[Start of Attachment]
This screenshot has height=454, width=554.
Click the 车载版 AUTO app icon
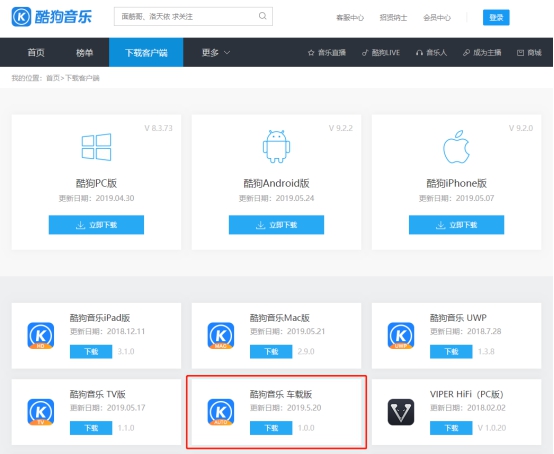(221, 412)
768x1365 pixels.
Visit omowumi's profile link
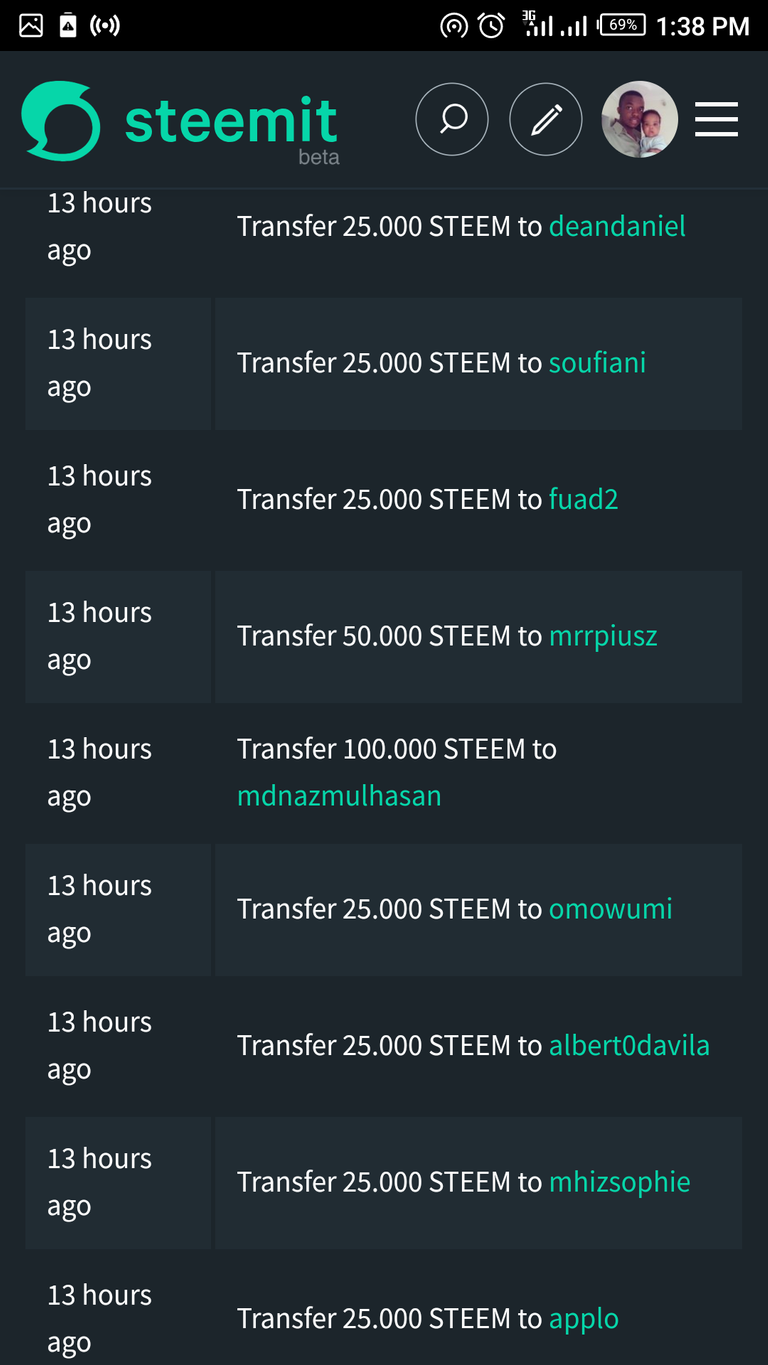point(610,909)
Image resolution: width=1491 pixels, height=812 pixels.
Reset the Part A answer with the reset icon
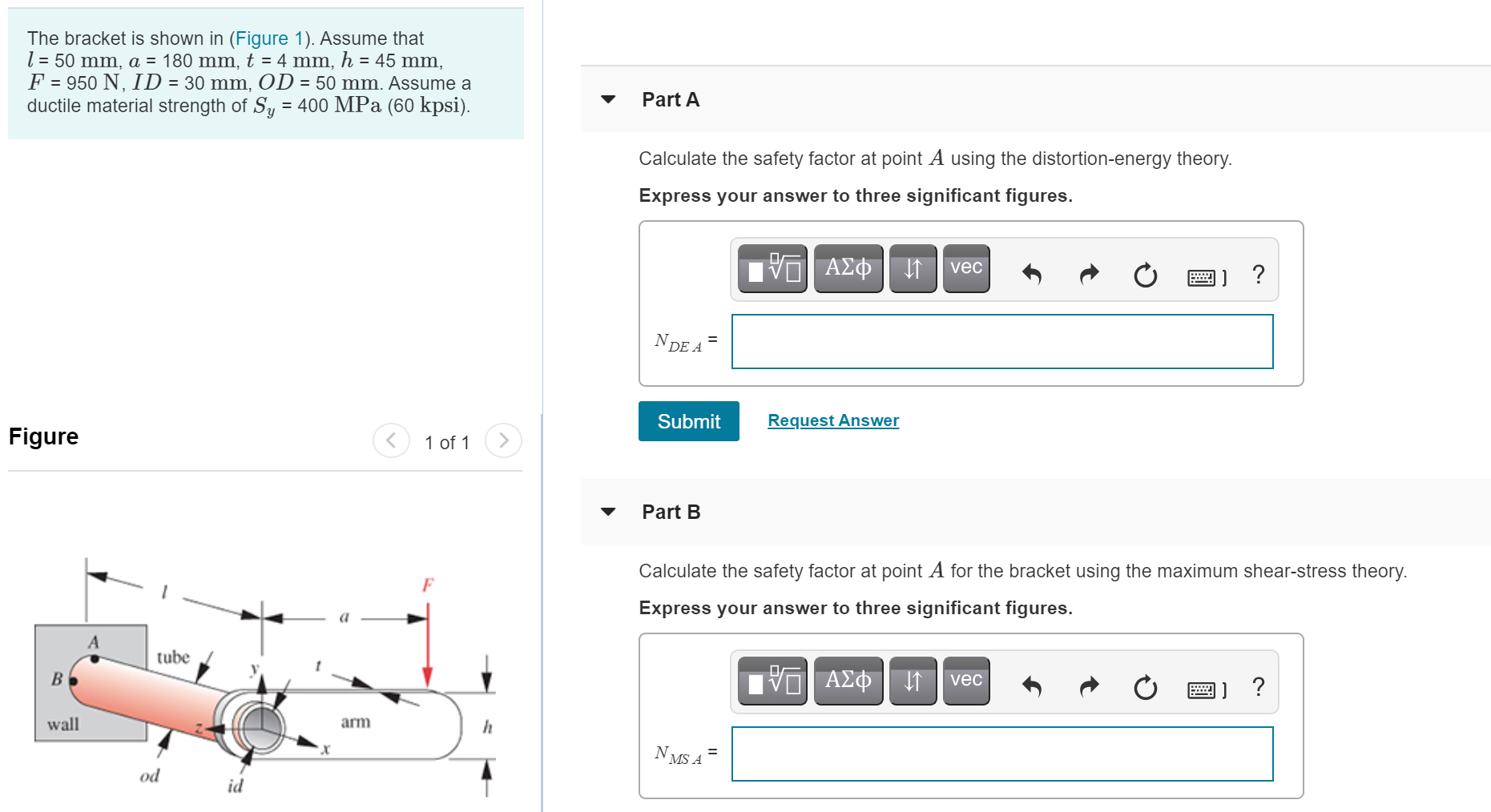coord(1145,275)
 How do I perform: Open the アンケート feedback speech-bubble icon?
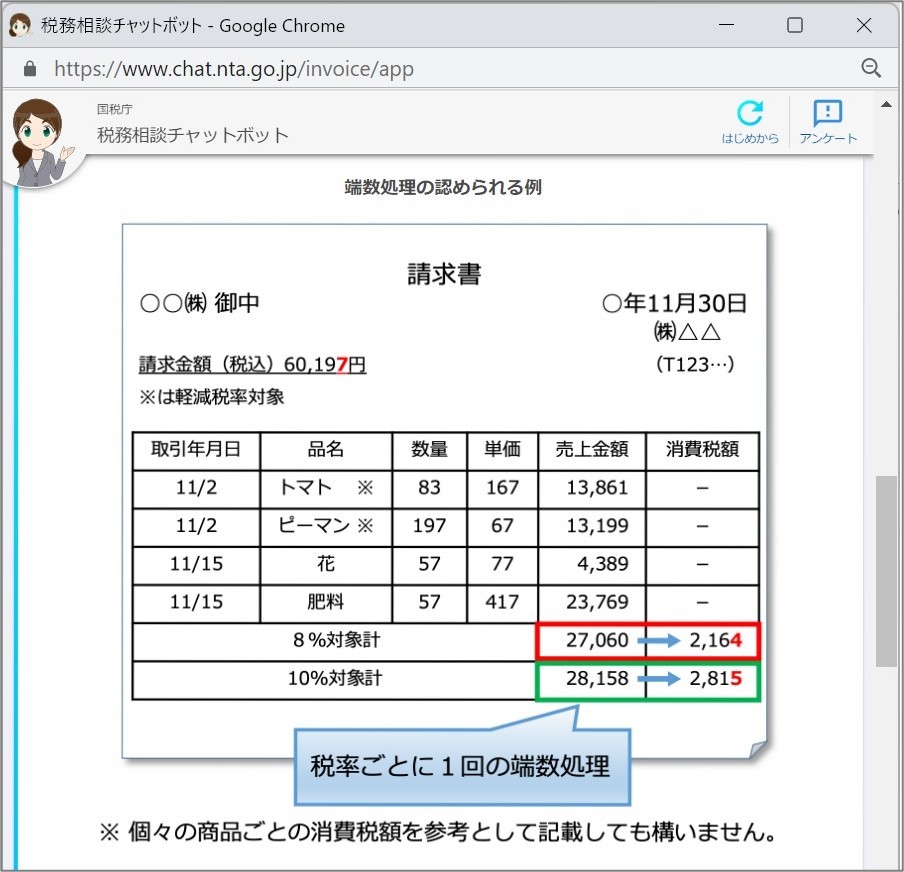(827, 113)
[End of Attachment]
What the exercise asks >>
Return the data verbatim, leaving out the pictures it holds.

Response area >>
This screenshot has height=454, width=554.
Click the 车载版 AUTO app icon
(221, 412)
768x1365 pixels.
Visit omowumi's profile link
point(610,909)
Image resolution: width=1491 pixels, height=812 pixels.
Reset the Part A answer with the reset icon
coord(1145,275)
 How do I perform: Open the アンケート feedback speech-bubble icon?
(827, 113)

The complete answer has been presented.